## Task to complete
Without including any image, repeat every record exactly.

## Dataset records
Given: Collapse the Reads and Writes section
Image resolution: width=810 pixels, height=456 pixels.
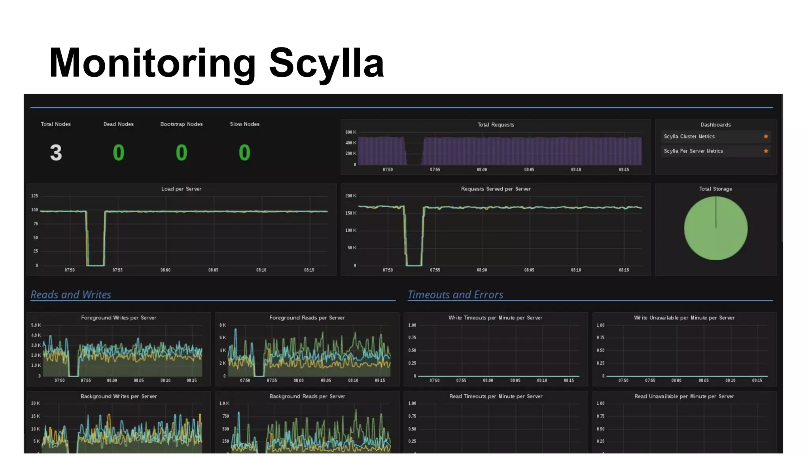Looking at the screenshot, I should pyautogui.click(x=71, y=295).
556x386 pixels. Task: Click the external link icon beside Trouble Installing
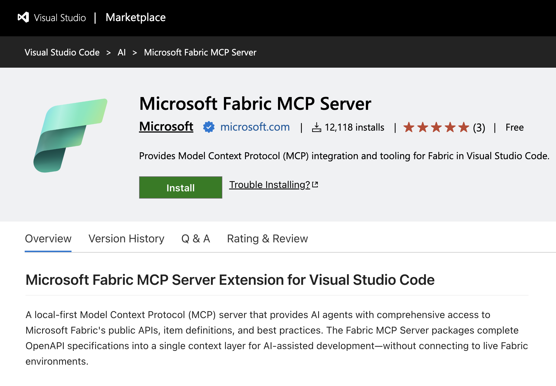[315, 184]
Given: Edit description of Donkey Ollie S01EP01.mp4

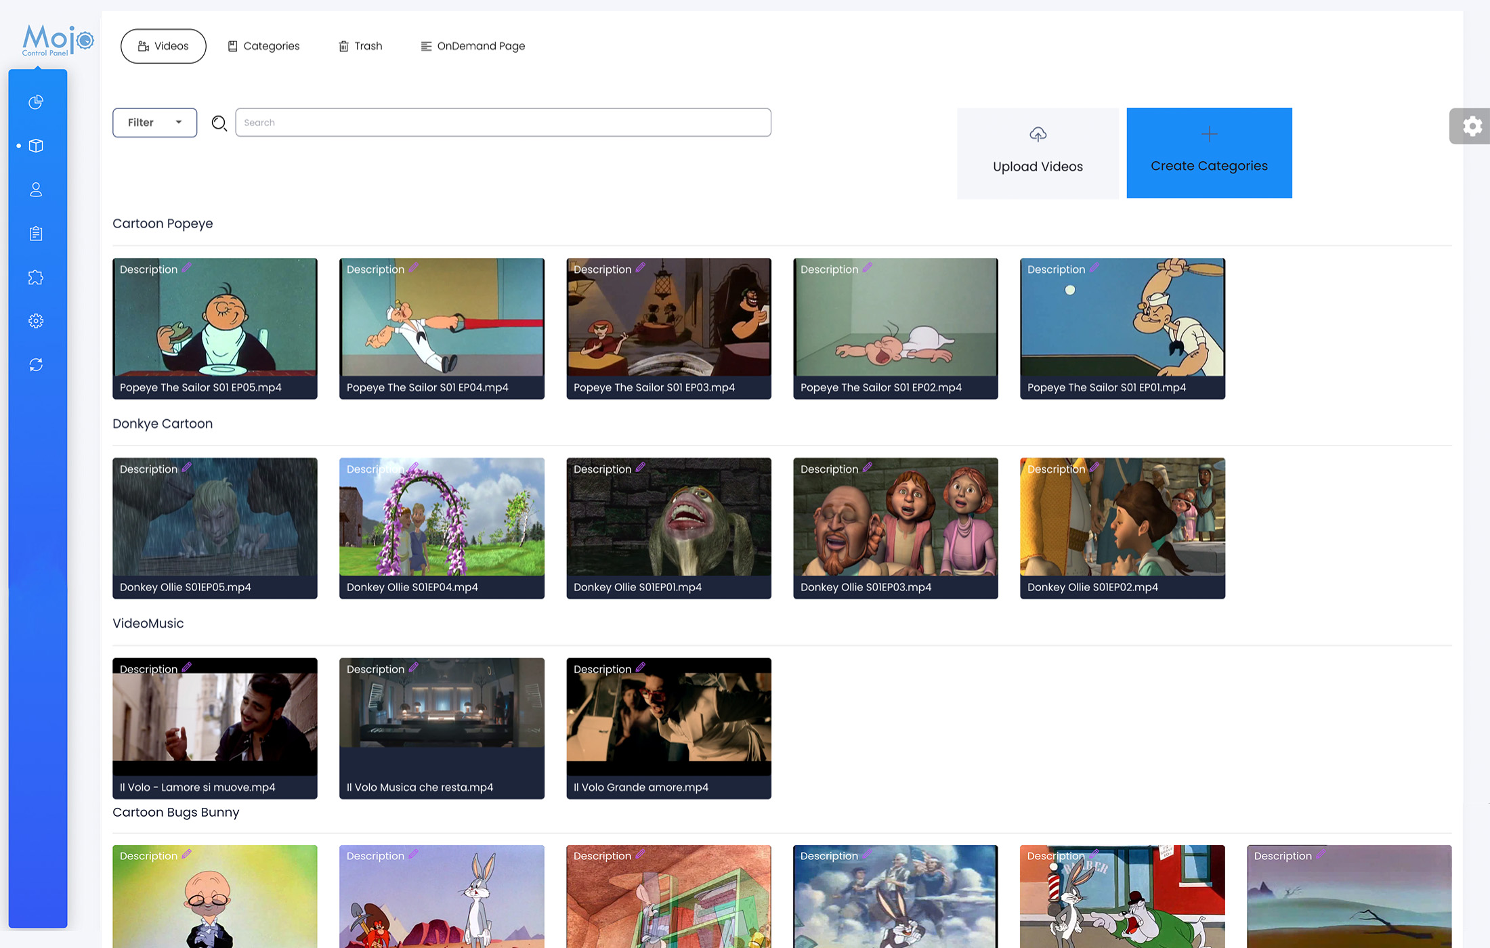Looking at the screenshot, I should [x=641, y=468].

## Solution
Given: Collapse the Reads and Writes section
Image resolution: width=810 pixels, height=456 pixels.
Looking at the screenshot, I should pyautogui.click(x=71, y=295).
556x386 pixels. Task: Click the external link icon beside Trouble Installing
[315, 184]
Given: Edit description of Donkey Ollie S01EP01.mp4

Looking at the screenshot, I should [x=641, y=468].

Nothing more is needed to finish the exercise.